### THE RECORDS
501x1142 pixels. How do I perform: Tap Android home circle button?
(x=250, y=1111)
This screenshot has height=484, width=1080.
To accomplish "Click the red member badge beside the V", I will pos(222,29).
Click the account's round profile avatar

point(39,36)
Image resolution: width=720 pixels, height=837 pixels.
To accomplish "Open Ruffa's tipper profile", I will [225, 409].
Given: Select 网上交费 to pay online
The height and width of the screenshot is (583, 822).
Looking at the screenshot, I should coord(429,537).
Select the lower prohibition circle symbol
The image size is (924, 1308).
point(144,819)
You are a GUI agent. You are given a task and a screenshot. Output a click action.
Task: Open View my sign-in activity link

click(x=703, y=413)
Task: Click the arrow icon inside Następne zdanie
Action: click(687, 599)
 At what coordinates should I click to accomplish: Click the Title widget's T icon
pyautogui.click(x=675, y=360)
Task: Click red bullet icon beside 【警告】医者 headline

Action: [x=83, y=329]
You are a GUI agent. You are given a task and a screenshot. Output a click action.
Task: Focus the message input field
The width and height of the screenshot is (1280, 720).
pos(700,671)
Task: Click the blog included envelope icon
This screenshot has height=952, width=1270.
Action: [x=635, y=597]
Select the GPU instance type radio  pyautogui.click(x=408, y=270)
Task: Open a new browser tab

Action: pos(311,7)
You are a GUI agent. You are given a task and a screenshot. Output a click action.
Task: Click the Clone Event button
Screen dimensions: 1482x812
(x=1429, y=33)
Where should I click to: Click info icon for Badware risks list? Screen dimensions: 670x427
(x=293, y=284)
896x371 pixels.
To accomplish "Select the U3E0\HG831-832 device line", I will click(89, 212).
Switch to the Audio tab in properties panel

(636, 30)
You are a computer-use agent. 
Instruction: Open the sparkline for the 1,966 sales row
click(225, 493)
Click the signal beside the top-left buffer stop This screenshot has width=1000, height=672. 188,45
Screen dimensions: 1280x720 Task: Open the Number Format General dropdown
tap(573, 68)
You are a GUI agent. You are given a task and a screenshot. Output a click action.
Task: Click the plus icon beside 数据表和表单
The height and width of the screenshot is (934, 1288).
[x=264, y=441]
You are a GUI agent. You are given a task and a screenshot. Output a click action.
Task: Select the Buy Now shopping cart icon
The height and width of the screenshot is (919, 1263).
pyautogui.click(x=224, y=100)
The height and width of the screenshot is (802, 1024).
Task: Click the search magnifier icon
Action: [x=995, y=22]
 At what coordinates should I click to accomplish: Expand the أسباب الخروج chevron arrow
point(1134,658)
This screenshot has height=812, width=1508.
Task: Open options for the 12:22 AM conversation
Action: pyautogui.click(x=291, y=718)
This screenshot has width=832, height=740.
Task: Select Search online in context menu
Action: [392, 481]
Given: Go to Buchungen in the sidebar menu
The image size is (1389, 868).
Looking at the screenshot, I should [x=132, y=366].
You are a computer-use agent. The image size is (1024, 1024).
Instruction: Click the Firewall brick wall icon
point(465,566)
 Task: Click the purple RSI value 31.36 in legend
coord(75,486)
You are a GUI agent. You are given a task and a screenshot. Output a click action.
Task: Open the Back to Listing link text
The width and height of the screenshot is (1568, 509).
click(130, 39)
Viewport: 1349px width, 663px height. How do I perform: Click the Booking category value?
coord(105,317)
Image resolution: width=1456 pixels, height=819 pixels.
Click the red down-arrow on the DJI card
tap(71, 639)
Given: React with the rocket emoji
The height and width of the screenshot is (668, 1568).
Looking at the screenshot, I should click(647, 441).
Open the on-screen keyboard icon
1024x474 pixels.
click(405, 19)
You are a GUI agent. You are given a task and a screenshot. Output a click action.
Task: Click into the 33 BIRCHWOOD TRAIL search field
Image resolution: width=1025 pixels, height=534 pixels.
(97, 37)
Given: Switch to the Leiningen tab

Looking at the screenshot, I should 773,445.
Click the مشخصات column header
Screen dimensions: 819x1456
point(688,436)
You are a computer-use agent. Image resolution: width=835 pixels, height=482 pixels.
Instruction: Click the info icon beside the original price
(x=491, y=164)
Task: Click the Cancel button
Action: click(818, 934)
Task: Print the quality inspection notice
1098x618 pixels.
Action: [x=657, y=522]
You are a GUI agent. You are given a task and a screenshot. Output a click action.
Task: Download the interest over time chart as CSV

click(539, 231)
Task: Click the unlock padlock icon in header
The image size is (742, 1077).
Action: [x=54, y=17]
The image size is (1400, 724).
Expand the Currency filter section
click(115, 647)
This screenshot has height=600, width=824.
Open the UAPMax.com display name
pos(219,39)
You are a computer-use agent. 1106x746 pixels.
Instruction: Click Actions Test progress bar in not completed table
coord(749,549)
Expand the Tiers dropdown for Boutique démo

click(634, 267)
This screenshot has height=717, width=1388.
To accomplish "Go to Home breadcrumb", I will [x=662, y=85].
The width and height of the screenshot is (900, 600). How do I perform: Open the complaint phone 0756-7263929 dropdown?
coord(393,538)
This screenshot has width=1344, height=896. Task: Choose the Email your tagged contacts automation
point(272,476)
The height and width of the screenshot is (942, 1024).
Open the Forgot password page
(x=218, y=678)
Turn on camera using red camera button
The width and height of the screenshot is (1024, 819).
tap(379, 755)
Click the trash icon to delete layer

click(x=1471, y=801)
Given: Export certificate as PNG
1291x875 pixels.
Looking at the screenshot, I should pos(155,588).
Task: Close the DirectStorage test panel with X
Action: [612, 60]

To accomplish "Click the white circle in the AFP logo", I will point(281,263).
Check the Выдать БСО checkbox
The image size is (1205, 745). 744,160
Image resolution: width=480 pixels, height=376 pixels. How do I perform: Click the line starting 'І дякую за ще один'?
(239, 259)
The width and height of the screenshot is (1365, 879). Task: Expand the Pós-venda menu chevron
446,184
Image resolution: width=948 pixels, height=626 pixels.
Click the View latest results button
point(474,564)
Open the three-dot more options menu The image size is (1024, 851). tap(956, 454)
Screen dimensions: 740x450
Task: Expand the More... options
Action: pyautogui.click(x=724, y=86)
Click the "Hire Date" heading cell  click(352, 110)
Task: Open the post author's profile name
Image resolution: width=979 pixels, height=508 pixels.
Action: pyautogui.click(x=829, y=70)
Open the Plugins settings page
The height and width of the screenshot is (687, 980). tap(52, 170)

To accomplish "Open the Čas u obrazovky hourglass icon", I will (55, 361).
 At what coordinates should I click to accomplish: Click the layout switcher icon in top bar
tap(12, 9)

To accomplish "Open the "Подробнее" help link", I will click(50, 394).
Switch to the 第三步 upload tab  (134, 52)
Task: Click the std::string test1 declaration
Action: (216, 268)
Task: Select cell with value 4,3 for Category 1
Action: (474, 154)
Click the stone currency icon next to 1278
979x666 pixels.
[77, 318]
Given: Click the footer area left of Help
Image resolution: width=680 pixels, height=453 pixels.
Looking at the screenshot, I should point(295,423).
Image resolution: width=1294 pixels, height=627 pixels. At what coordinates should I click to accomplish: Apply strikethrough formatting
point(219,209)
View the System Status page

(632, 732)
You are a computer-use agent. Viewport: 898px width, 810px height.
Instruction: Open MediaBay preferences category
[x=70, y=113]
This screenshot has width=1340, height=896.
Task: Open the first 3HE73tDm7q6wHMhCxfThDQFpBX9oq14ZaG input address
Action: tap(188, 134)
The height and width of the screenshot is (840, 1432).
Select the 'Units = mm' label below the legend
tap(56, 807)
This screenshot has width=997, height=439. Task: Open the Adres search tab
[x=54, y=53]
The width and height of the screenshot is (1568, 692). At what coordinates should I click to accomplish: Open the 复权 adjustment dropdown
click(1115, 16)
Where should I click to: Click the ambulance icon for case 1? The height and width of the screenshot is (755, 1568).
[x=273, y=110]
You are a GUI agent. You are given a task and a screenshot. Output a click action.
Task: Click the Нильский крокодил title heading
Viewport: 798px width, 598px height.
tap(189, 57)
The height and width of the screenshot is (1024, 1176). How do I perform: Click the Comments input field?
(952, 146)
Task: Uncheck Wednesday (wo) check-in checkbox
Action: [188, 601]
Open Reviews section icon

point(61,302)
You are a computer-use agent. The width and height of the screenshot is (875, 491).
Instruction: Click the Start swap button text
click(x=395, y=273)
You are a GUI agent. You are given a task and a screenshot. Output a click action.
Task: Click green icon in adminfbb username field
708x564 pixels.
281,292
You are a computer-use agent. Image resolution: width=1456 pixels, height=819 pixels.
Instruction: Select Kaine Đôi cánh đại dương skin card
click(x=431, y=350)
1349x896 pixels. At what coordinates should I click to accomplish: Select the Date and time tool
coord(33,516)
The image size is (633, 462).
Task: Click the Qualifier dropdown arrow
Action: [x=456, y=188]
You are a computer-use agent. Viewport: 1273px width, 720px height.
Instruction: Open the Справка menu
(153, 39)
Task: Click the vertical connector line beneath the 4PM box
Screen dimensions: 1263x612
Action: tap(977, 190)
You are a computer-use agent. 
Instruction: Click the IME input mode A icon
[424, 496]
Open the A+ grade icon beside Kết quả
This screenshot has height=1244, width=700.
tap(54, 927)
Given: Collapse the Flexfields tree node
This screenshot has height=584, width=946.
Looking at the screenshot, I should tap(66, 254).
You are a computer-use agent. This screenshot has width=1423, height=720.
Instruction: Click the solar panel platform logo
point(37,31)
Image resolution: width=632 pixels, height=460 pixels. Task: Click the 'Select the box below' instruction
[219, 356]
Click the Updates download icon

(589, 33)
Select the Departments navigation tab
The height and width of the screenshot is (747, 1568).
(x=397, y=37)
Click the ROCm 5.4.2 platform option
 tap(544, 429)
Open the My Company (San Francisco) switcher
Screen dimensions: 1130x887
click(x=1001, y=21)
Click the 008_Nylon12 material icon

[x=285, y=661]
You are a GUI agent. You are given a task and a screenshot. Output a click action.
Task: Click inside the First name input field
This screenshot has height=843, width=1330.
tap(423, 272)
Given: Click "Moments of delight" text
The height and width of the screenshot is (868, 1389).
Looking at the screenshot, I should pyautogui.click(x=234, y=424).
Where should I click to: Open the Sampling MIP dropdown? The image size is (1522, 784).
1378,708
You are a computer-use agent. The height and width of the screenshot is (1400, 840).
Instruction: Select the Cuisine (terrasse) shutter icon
######
Every line above in which the word "left" occurs needs to be copied.

Click the signal beside the top-left buffer stop This screenshot has width=1000, height=672. 188,45
Given: Click the footer area left of Help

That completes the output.